To fly 1-way back to US (Miami) from Lyon in July, is it better to start in Lyon, or take the TGV to Marseilles or Paris? Or get to Geneva and go from there?
I guess you just have to check all of the airline sites to see. No telling.
Are there direct flights from Lyon to the USA and if so, where in the USA?
As a former Lyon resident, and as one who made several trips for business purposes between the U.S. and France before moving to France, I believe you will find the better choice will be for you to take the train (TGV) from Lyon Part-Dieu to CDG and then to leave from there.
Have you already bought a one-way ticket to Europe? If not, you may save money by purchasing a multi-city (open-jaw) ticket from Miami to your initial destination and back from Lyon/Paris/wherever to Miami. Two one-way tickets are likely to cost more.

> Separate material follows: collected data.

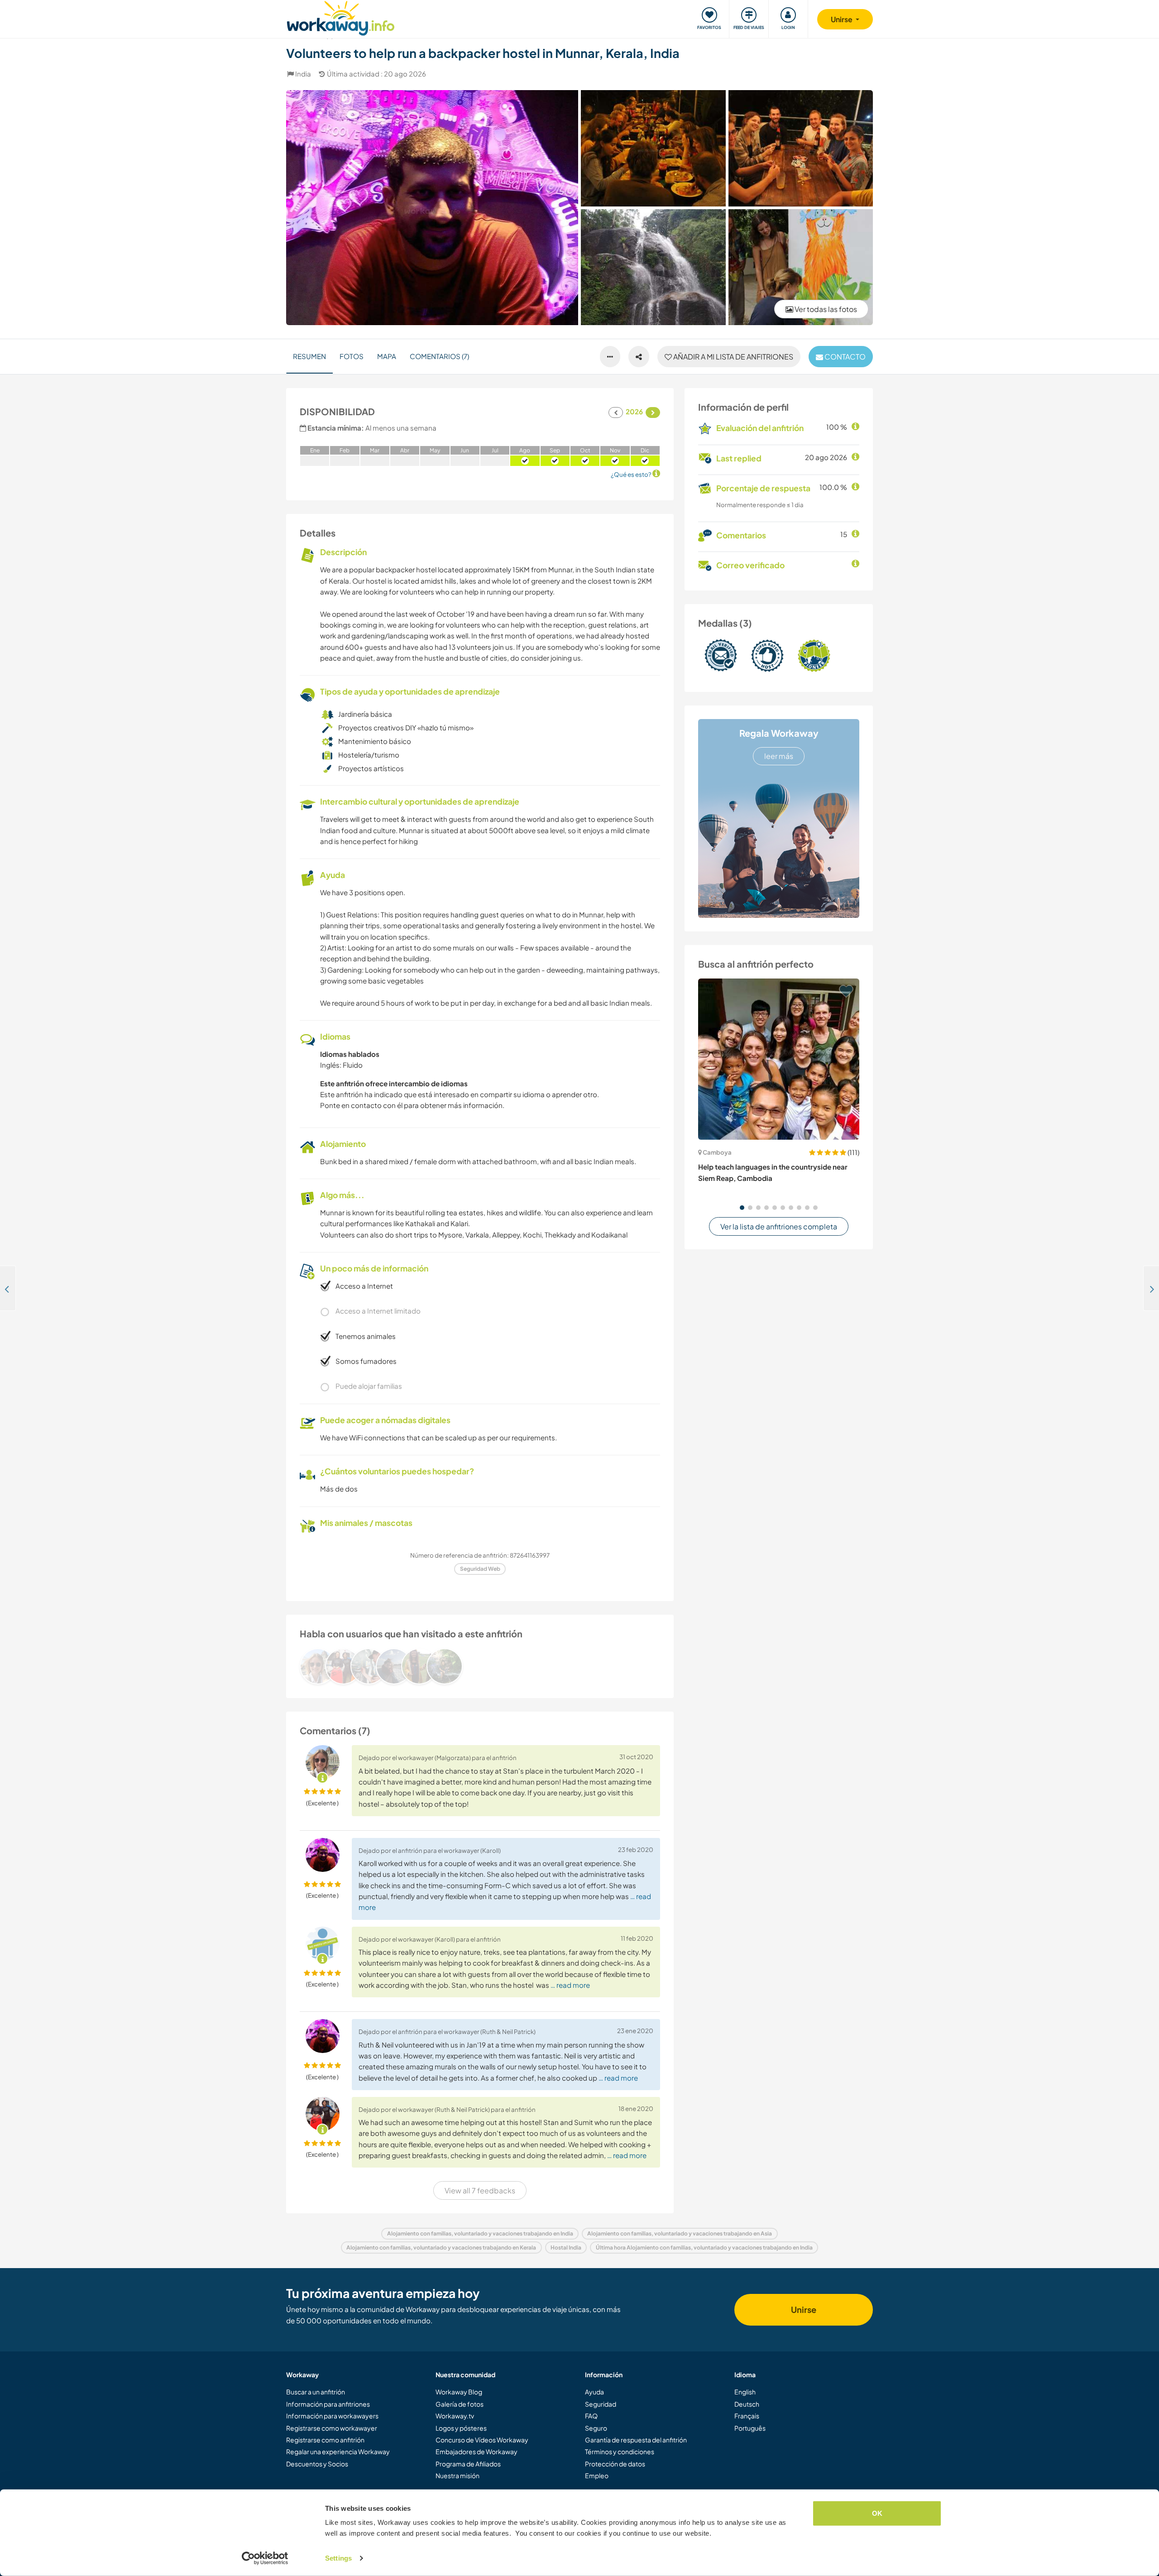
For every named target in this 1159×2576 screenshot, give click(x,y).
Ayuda (594, 2392)
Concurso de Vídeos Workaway (482, 2440)
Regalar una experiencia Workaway (338, 2451)
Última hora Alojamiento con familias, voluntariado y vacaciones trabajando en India (704, 2247)
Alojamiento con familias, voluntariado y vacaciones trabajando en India (480, 2233)
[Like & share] (638, 357)
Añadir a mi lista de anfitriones (732, 356)
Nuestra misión (457, 2475)
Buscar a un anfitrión (315, 2392)
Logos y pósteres (461, 2428)
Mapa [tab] (386, 356)
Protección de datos (615, 2464)
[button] (742, 1207)
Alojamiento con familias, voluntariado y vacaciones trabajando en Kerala (441, 2247)
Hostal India (566, 2247)
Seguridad (600, 2404)
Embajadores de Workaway (476, 2451)
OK (877, 2513)
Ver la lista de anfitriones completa (778, 1226)
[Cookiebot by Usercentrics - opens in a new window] (265, 2558)
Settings (338, 2558)
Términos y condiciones (619, 2451)
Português (750, 2428)
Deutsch (746, 2404)
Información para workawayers (332, 2416)
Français (746, 2416)
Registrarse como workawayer (331, 2428)
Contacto (844, 356)
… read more (570, 1985)
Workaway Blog (459, 2392)
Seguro (596, 2428)
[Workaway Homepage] (340, 17)
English (745, 2392)
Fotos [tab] (352, 356)
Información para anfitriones (328, 2404)
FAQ (591, 2416)
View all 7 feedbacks (480, 2190)
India (303, 73)
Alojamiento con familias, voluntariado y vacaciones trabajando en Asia (679, 2233)
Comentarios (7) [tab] (439, 356)
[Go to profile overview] (480, 1666)
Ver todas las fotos (825, 309)
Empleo (596, 2475)
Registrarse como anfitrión (325, 2440)
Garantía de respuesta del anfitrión (636, 2440)
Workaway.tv (455, 2416)
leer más (778, 756)
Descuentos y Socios (317, 2464)
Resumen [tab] (309, 356)
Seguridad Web (480, 1568)
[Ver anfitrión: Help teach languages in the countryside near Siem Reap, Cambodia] (778, 1059)
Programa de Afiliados (468, 2464)
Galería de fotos (460, 2404)
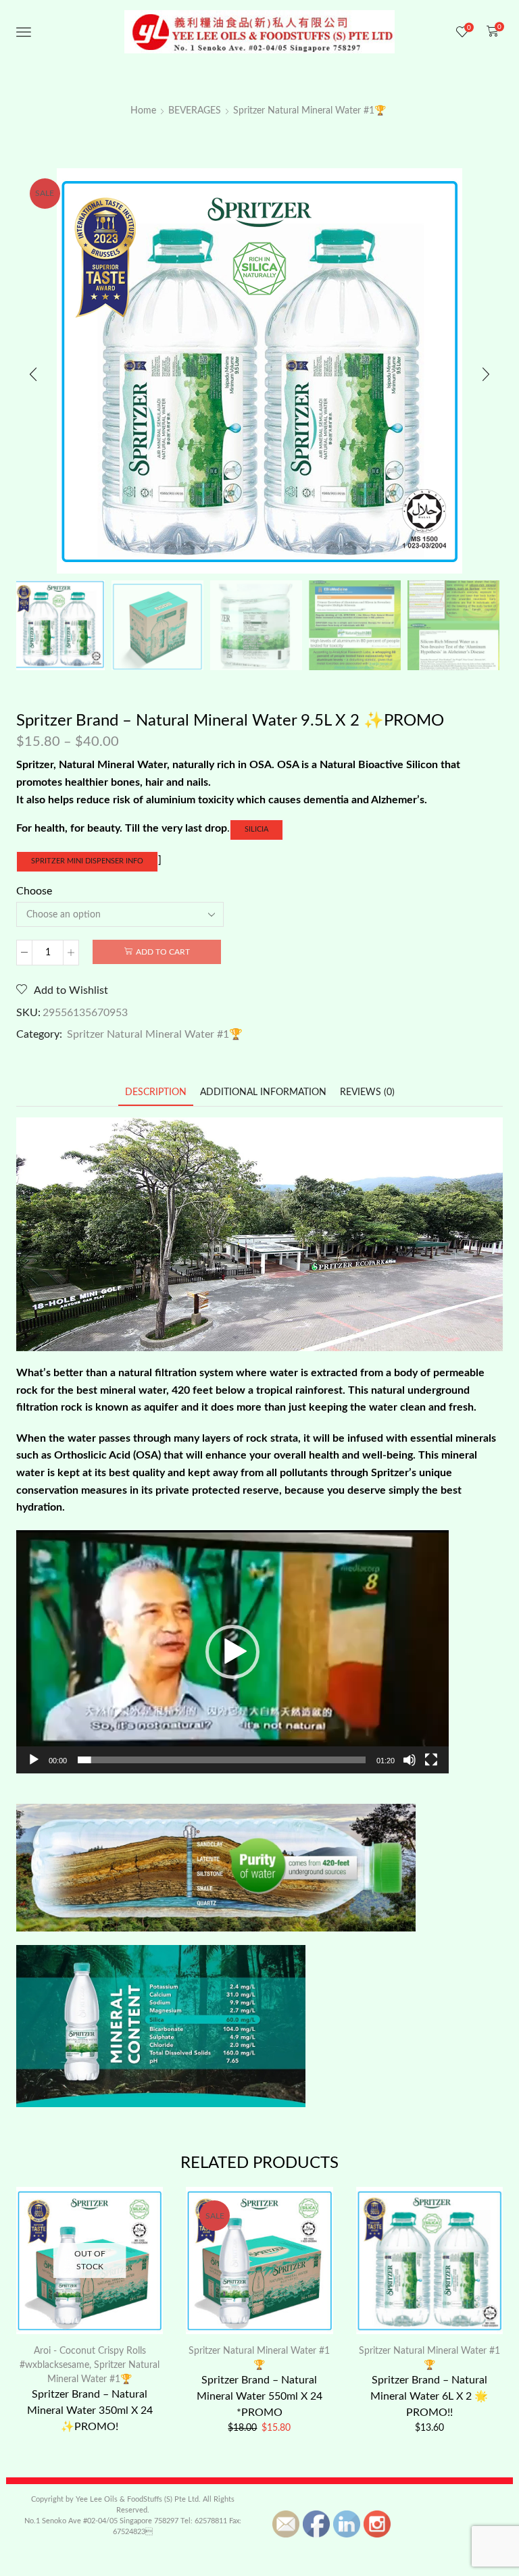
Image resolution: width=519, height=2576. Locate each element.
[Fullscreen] (431, 1760)
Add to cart (163, 952)
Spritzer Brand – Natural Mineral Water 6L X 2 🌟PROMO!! (429, 2396)
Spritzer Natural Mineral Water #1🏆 (309, 111)
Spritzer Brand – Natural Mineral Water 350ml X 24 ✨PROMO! (90, 2410)
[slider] (222, 1760)
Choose (34, 891)
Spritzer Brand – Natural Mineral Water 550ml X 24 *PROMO (259, 2396)
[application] (232, 1651)
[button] (33, 374)
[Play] (34, 1760)
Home (143, 111)
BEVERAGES (194, 111)
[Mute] (409, 1760)
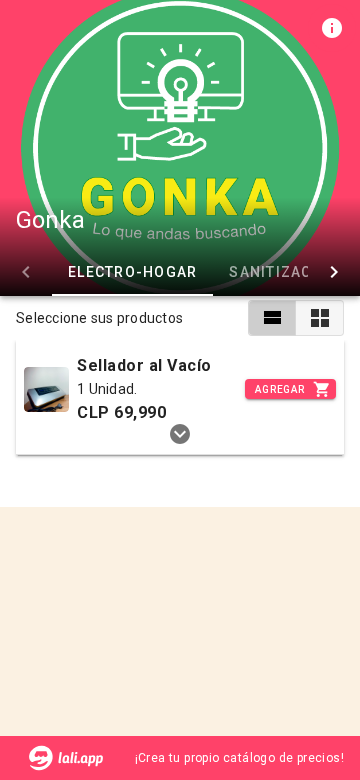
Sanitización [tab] (284, 272)
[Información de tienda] (332, 28)
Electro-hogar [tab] (132, 272)
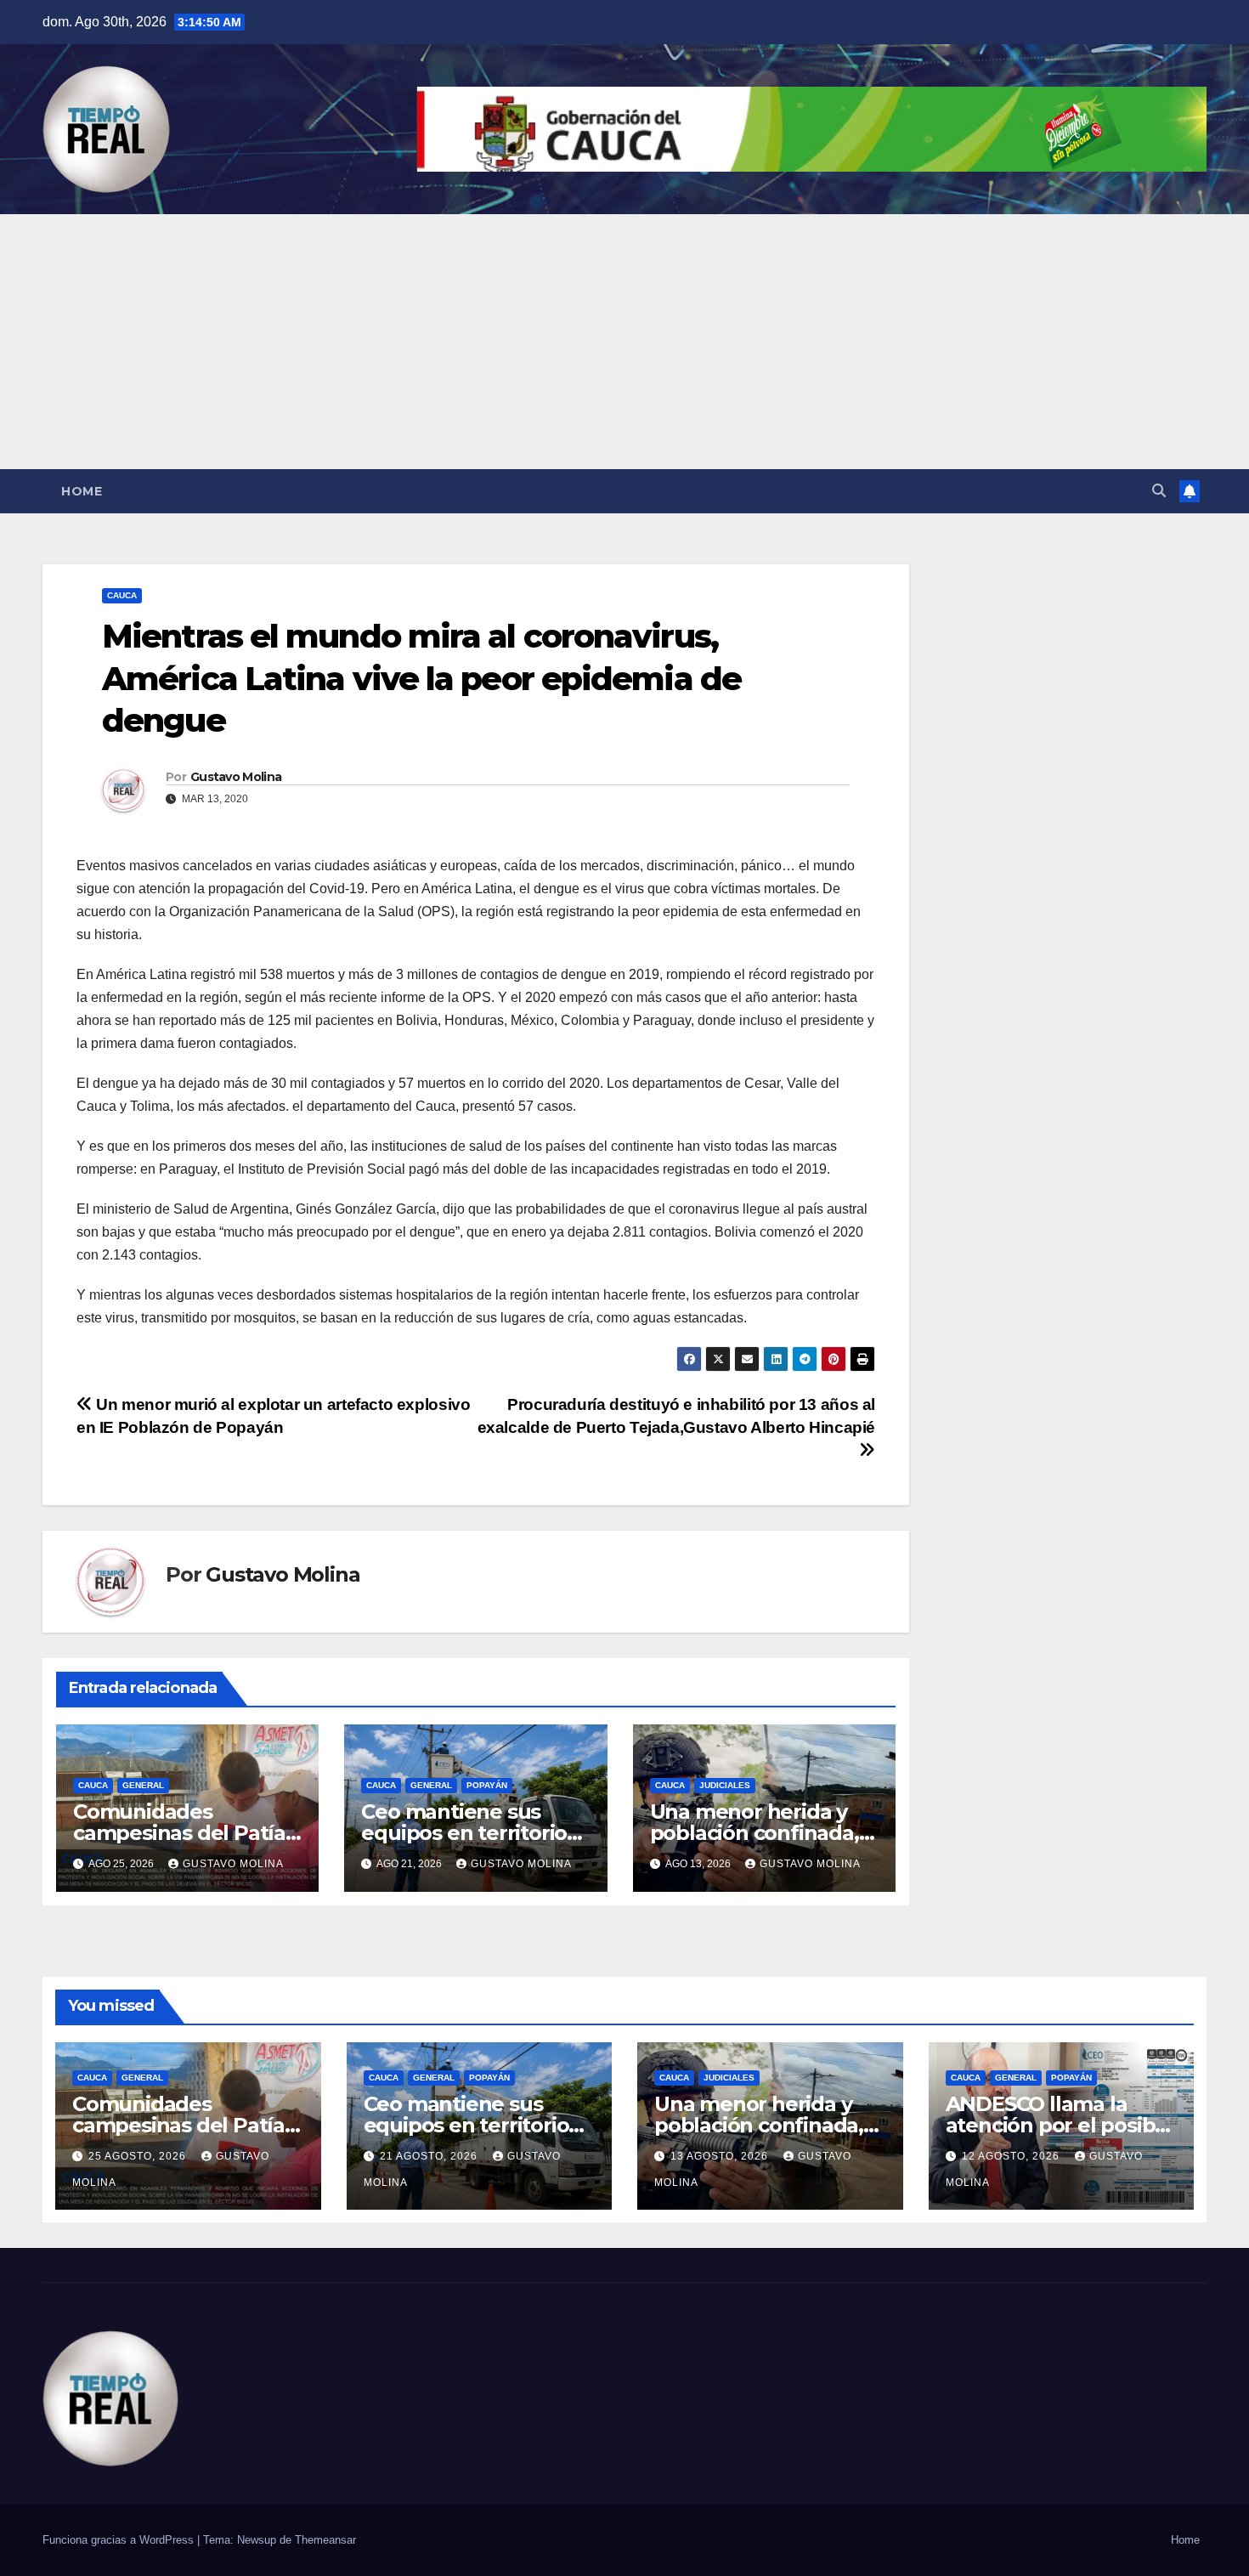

To reiterate, it's smart financially to use a multi-city search function to assemble the entire itinerary. There is train service from Charles de Gaulle airport to Lyon but you may be able to get an easy flight connection that's faster and cheaper. Same situation for the return. Marseille, for instance, is a convenient airport but you will have to get up early in the morning to make a connection through an international gateway such as Paris. Returning to Paris by train, however, will effectively remove a day from your visit. Buying one-way tickets is costly and puts more stress on airport transfers. Best search tool, although it doesn't sell tickets:
http://matrix.itasoftware.com/
My family did exactly as K advises above last summer and took the direct train from Lyon to deGaulle. We left early, which saved us some grief because the train was delayed, I think because of a labor dispute.
On this forum, the strategy of taking a long-distance train to an airport sometimes comes in for criticism, in that if the train does not run you will miss your flight. I think there is some validity to this, though the odds are good, and that everyone should weigh his or her own tolerance for risk.
The Lyon train runs something like hourly.
One way tickets on trans atlantic flights are costly; this is not necessarily true of domestic flights and the legacy airlines are beginning to compete here. I recently booked 3 flights in the US for a triangular trip and did better booking one ways with three different airlines. But internationally an open jaw ticket is always cheaper than booking a similar trip in one way segments. Multi-city bookings tht include domestic flights in Europe may or may not be cheaper than booking the open jaw round trip from the US and then adding budget airlines flights within Europe. We have found the later to be more cost effective e.g. Into Paris and out of Madrid on one ticket but a flight from Paris to Seville on a separate one way budget airline.
I would never take a train the day of a flight. You need to be in the city of a high stakes departure the night before. The cost is enormous for missing that flight. YOu lose the cost of the ticket and then have to rebook a one way. Travel insurance often does not cover this kind of fail. I have been on a train that came in 5 hours late to Paris and someone here noted a labor dispute on their trip. Too risky
Thanks to all of you who have replied so far. I know that 1-way tickets are way too costly. My trip will be multi-city, with Rome or Milan as my European entry point, and I will buy my tickets that way, but I wanted to find out the best way to return to the US from Lyon, which is my last destination in Europe for this trip.
And if any of you care to respond further, I see that Geneva might possibly be another gateway for the return to the US, if any of you have done it that way.
If you go to Air France's website and look for flights from "Lyon," it will include trips that start at Lyon's airport (code LYS) and trips that start at Lyon's Part-Dieu train station (code XYD). The train goes to CDG, where you pick up a flight. The advantage of booking the train as a segment of your total flight is that it is then under the same rules as booking a single air ticket; if there is a problem with the train that causes you to miss the flight, Air France is responsible for putting you on another flight. Details of this here: http://www.airfrance.us/US/en/common/resainfovol/avion_train/reservation_avion_train_tgvair_airfrance.htm
Geneva, like Marseille and Lyon, doesn't have nonstops back to Miami. Unless you want a lot of changes or can save a fortune by taking them, look to fly from Lyon to Miami on one ticket, with one change (either flight from LYS to somewhere to MIA, or train from XYD to CDG, followed by flight to MIA).
When I punch this into matrix.itasoftware.com, I get one stop flights via Lisbon on TAP for $1084. Into Milan and out of Lyon. WOW is cheaper, but the flight times are terrible.